**INFORMATION SHOWN**
───

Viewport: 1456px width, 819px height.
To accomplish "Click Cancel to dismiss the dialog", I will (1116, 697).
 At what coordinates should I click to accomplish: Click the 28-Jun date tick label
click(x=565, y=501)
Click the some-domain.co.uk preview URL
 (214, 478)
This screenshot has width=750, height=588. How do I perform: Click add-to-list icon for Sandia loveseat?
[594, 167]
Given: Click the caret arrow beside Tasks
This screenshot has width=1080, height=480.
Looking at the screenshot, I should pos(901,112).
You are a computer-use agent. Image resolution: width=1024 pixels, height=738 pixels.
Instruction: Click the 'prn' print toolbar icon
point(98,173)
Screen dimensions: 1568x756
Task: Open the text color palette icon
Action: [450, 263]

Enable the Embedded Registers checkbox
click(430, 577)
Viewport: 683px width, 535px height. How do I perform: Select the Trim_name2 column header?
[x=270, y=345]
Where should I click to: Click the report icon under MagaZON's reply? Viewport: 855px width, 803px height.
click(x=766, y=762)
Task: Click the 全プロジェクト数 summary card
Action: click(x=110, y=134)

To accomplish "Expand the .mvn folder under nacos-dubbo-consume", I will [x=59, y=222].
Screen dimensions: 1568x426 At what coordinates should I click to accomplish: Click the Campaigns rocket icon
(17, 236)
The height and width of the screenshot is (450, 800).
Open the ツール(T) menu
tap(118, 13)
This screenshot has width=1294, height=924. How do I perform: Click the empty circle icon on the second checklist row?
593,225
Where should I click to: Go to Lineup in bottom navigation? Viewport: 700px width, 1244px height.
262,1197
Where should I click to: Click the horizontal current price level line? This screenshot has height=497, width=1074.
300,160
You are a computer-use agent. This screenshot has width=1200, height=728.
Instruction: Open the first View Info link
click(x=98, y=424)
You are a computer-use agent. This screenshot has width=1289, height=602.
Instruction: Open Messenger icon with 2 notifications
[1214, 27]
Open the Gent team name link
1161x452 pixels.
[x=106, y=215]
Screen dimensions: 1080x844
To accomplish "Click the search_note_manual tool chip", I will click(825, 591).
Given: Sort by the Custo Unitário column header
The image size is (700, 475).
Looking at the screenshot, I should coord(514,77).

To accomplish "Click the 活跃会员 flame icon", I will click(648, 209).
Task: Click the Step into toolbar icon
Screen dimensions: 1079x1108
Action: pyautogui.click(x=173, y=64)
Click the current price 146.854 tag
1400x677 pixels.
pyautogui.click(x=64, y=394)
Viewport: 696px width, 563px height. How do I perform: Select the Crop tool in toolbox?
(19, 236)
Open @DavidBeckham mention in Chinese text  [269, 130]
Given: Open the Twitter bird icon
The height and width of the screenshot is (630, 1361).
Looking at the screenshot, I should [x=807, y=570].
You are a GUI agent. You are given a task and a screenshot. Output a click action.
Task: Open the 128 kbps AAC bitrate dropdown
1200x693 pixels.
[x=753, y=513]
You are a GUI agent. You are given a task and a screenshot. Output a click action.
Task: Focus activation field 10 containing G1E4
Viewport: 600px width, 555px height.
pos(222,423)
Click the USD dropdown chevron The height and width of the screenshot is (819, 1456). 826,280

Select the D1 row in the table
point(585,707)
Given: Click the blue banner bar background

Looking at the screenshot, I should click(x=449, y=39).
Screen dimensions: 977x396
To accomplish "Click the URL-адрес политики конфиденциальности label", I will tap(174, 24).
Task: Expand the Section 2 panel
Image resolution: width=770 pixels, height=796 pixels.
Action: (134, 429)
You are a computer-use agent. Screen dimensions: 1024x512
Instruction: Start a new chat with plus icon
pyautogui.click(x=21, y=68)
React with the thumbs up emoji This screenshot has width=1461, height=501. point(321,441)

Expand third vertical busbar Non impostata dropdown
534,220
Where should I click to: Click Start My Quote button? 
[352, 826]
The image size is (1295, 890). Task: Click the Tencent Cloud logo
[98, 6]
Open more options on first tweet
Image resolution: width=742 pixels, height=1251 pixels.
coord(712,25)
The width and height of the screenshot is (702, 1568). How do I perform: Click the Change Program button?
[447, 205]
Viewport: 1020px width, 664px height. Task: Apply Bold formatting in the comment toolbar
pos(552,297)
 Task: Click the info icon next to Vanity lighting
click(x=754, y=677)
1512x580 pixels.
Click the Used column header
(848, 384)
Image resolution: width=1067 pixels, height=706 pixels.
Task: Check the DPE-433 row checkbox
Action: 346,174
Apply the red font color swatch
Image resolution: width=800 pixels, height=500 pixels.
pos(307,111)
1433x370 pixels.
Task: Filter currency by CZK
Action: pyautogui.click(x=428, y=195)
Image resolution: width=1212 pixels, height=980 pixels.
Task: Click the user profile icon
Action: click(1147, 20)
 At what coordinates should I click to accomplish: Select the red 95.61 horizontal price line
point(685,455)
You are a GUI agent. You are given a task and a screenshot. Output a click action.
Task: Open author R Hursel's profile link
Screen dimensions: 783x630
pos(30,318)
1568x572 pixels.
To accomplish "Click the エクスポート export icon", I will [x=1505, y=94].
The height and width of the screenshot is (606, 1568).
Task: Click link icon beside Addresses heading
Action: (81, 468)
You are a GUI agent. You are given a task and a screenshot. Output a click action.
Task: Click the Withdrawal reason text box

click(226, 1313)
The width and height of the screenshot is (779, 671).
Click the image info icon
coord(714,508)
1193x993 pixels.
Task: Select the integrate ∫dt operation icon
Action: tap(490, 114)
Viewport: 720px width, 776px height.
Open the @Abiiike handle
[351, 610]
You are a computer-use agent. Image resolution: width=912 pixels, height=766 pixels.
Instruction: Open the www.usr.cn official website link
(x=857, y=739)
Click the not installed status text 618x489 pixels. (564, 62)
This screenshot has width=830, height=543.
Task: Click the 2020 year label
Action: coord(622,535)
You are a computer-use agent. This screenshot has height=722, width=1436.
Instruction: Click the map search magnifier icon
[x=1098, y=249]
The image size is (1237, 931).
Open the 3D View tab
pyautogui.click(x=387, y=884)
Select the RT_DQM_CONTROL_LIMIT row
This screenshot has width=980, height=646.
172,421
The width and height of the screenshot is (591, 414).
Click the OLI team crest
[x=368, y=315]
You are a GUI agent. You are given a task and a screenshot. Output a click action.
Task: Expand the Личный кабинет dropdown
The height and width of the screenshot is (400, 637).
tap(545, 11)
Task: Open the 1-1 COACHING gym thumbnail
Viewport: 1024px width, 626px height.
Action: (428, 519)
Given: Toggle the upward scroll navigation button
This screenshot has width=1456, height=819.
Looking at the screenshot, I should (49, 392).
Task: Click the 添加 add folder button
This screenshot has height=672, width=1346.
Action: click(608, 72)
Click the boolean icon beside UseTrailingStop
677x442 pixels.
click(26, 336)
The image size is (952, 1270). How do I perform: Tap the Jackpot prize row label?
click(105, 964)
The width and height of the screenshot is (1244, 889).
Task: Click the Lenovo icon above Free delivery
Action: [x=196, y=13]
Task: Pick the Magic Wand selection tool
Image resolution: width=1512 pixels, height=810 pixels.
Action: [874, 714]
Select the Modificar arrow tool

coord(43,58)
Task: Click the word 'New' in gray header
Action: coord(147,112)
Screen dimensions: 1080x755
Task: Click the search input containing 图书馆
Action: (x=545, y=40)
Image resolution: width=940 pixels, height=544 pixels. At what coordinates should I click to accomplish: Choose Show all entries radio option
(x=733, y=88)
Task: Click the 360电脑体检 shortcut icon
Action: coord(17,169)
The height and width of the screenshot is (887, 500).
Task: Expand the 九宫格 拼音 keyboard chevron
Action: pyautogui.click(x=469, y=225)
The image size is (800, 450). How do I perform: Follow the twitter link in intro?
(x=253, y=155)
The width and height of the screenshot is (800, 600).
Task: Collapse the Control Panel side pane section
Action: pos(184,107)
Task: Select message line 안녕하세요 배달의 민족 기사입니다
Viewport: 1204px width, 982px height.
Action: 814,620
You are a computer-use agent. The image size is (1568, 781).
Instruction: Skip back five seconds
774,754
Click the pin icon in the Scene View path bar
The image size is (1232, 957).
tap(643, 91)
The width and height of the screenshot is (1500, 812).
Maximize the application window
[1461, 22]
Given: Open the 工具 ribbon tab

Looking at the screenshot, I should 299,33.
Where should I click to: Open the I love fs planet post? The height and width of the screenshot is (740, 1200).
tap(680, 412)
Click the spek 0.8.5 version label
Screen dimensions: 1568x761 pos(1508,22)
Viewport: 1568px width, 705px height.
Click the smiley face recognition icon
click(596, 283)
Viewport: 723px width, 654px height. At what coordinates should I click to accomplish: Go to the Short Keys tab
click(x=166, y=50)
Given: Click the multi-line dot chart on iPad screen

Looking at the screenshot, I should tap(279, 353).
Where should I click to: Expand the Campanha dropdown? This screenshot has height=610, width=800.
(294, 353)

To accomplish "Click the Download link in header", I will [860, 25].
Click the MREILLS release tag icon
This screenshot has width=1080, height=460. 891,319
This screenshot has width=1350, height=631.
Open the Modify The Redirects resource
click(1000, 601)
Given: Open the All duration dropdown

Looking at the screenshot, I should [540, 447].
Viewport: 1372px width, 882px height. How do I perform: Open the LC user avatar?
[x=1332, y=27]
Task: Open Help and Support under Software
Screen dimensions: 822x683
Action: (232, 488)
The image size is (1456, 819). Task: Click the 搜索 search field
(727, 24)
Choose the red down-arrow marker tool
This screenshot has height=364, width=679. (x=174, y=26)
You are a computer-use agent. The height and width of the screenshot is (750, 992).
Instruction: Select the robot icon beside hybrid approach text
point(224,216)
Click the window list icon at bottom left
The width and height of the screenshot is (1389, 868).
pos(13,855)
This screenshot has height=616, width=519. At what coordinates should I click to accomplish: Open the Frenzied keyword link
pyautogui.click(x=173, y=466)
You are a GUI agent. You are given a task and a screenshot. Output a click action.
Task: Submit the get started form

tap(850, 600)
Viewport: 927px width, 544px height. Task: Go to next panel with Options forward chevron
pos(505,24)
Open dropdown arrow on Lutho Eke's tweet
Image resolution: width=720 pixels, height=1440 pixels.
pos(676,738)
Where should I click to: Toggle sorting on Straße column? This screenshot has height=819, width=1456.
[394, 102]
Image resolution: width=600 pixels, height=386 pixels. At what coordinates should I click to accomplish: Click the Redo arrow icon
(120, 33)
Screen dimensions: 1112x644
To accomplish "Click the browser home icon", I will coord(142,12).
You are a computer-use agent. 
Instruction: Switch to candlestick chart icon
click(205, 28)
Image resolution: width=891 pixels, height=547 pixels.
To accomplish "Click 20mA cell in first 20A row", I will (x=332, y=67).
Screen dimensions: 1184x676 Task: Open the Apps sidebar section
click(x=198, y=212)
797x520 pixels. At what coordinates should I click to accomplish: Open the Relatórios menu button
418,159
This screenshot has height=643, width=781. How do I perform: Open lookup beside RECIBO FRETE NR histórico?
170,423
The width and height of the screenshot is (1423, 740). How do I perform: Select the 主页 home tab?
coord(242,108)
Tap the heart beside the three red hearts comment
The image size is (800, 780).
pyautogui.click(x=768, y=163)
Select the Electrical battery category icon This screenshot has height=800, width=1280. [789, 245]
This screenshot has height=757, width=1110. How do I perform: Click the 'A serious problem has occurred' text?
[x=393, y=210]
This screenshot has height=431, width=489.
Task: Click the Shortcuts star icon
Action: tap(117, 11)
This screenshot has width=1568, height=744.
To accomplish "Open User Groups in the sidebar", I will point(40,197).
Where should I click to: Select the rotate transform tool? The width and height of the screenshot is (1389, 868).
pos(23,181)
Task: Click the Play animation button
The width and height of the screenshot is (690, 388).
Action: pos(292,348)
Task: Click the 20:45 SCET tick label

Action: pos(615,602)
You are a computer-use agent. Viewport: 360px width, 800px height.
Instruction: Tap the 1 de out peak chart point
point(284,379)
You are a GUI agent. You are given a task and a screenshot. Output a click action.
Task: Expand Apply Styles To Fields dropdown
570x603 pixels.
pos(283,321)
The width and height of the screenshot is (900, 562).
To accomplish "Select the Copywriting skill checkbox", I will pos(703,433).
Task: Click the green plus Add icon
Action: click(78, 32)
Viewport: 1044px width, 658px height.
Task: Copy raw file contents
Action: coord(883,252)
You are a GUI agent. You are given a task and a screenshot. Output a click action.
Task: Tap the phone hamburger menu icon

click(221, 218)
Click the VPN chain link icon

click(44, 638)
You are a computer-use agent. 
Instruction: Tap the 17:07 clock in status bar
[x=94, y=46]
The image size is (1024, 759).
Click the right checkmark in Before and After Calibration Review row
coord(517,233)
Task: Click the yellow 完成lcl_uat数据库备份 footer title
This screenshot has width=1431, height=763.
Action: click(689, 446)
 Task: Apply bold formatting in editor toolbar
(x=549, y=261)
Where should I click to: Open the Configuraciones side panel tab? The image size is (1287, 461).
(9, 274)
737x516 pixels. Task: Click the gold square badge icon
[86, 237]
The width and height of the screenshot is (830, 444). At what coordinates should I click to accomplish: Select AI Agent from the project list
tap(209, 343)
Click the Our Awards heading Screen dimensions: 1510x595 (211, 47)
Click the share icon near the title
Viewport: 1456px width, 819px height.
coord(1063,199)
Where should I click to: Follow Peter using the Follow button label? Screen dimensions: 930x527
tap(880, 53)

───

**TO DO**
Lines with "folder": return each one from the data above.

**FINISHED EXERCISE**
To accomplish "Expand the .mvn folder under nacos-dubbo-consume", I will [x=59, y=222].
Task: Click the 添加 add folder button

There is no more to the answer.